Verilen Görev 1 ::
Sivil itaatsizlik yazısına göre aşağıdaki ifadelerin her biri doğru mu? Her biri için evet ya da hayır deyin ve kararı belirleyen sözleri yazıdan aynen alıntılayın.
(a) Gandhi'nin mücadele ilkesi düşmanı mahvetmekti.
(b) Üç liderin şahsında yaşanan pratik üç gün boyunca aktarılacak.
(c) Marcos isyanı 1994 yılının son günlerinde başlattı.
Verilen Görev 2 ::
Aşağıdaki soruları sivil itaatsizlik yazısına dayanarak yanıtlayın.
(a) Blog hangi site üzerinden güncellenerek devam ediyor?
(b) Barış kampanyalarında en önemli yeri ne kaplıyor?
(c) Marcos, Vincente Fox'la görüşmek için hangi şehre doğru ve kaç haftalık bir yürüyüş düzenlemişti?
Verilen Görev 3 ::
Sivil itaatsizlik yazısını kaldığı yerden sürdürün.

ÖNEMLİ!!! BLOĞUMUZ www.siddetsizlik.org SİTESİ ÜZERİNDEN GÜNCELLENEREK DEVAM ETMEKTEDİR!

Şiddetsizlik, şiddetsizlik antrenmanları ve yöntemleri üzerine gerekli bilgilere, dokümanlara, makalelere bu siteden ulaşabilirsiniz.

MAKALELER - 2: Şiddeti dışlayan eylem; Sivil İtaatsizlik


Gandhi; şiddet, yalan ve haksızlığı aynı şey olarak gördüğünden, zafere ulaşmanın tek yolunun, şiddete başvurmamak olduğunu savundu. Onun mücadele ilkesi, düşmanı mahvetmek değil; ama zaferi kazanmaktı.


Ülkemizdeki sorunların demokratik yollardan çözümü için insanlarımız sokaklara dökülürken, böylesi durumlarda dünyanın başka yerlerinde neler yapılmış olduğunu araştırma gereği duyduk. Konuyla ilgili pek çok örnekle karşılaştık; ama koşulların benzerliği nedeniyle, tarihe damgasını vurmuş üç liderin şahsında -Gandhi, Marcos, Mandela- yaşanan pratiği, üç gün boyunca aktaracağız.

Bugün, barış kampanyalarında en önemli yeri kaplayan sivil itaatsizliği ve bunun en önemli örneklerini ele alıyoruz. Nitekim bağımsız Hindistan'ın kurucusu Mahatma Gandhi'nin, yaşamı boyunca önderlik ettiği eylemler, -bir zamanlar üzerinde güneş batmayan- İngiliz İmparatorluğu'nu bile dize getirmeyi başarmıştı.

Yarınki konuğumuz, Zapatistaların Komutan Yardımcısı Marcos olacak. 1994 yılının ilk günlerinde başlattığı isyan ile ülkedeki 70 yıllık Kurumsal Parti iktidarını devirip, sorunun çözümü için adım atan Meksika Devlet Başkanı Vincente Fox'la görüşmek üzere başkent Mexico City'ye doğru iki haftalık bir yürüyüş düzenlemişti.

Verilen Bilgiler ::
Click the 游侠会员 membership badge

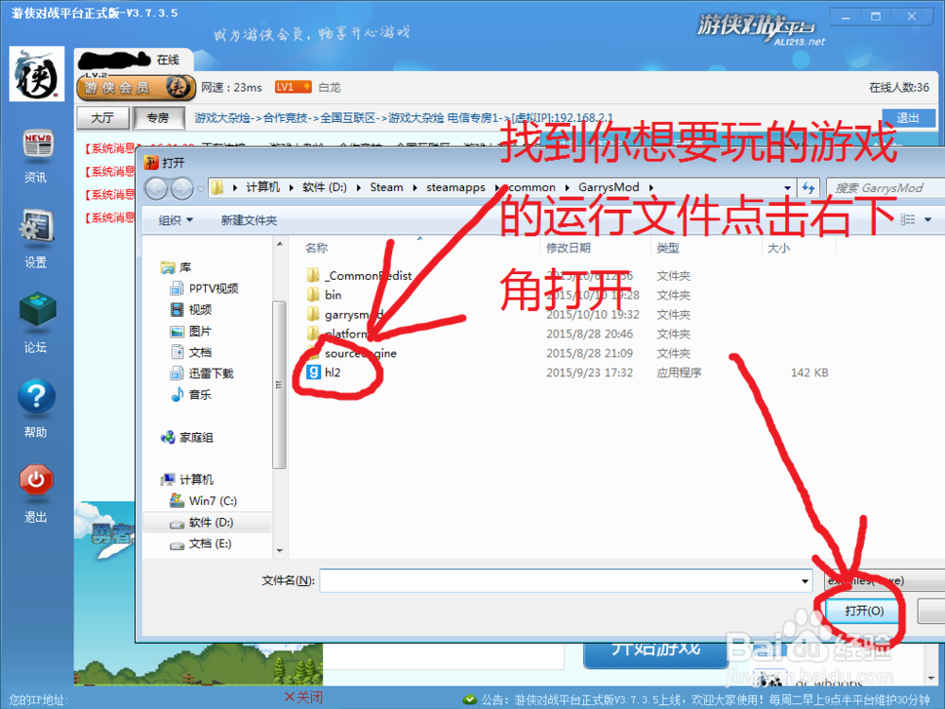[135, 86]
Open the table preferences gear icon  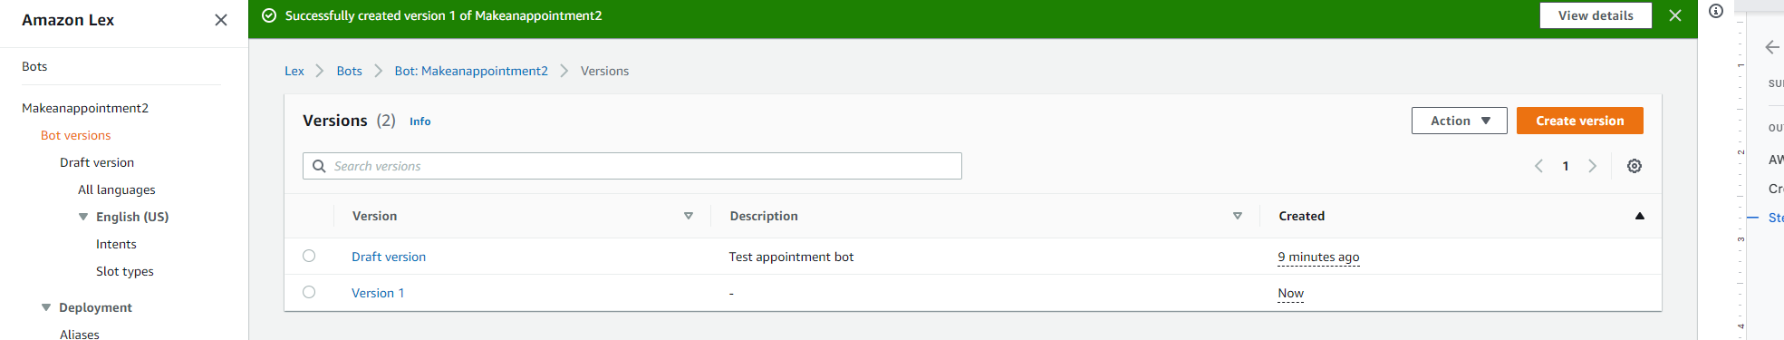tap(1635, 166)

==

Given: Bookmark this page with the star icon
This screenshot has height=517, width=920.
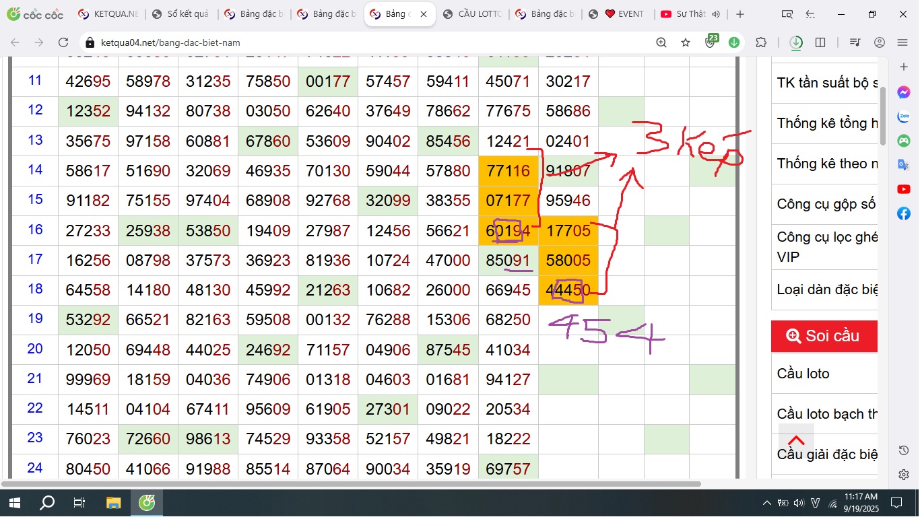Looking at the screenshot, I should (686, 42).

Yazılı Yanıt 1 ::
(a) Hayır: "Onun mücadele ilkesi, düşmanı mahvetmek değil; ama zaferi kazanmaktı."
(b) Evet: "tarihe damgasını vurmuş üç liderin şahsında -Gandhi, Marcos, Mandela- yaşanan pratiği, üç gün boyunca aktaracağız."
(c) Hayır: "1994 yılının ilk günlerinde başlattığı isyan"

Yazılı Yanıt 2 ::
(a) www.siddetsizlik.org
(b) Sivil itaatsizlik.
(c) Başkent Mexico City'ye doğru, iki haftalık bir yürüyüş.

Yazılı Yanıt 3 ::
Güney Afrikalı lider Nelson Mandela'nın da uzun yıllar süren ada mahpusluğu ardından, ülkenin makus talihini değiştirmesi, tüm dünyada büyük sevinç yaratmıştı. Güney Afrika'nın ırkçı geçmişi, Afrika Ulusal Kongresi yapılanması, bir adada 27 yıl süren mahpusluk, "Mandela'yı Serbest Bırakın!" kampanyası ve Devlet Başkanlığı'na kadar giden özgürlük günlerini üçüncü gün ele alacağız.

Henry David Thoreau, 1846 yılında "kelle vergisi"ni ödemeyi kabul etmediği için bir geceliğine cezaevine girdi.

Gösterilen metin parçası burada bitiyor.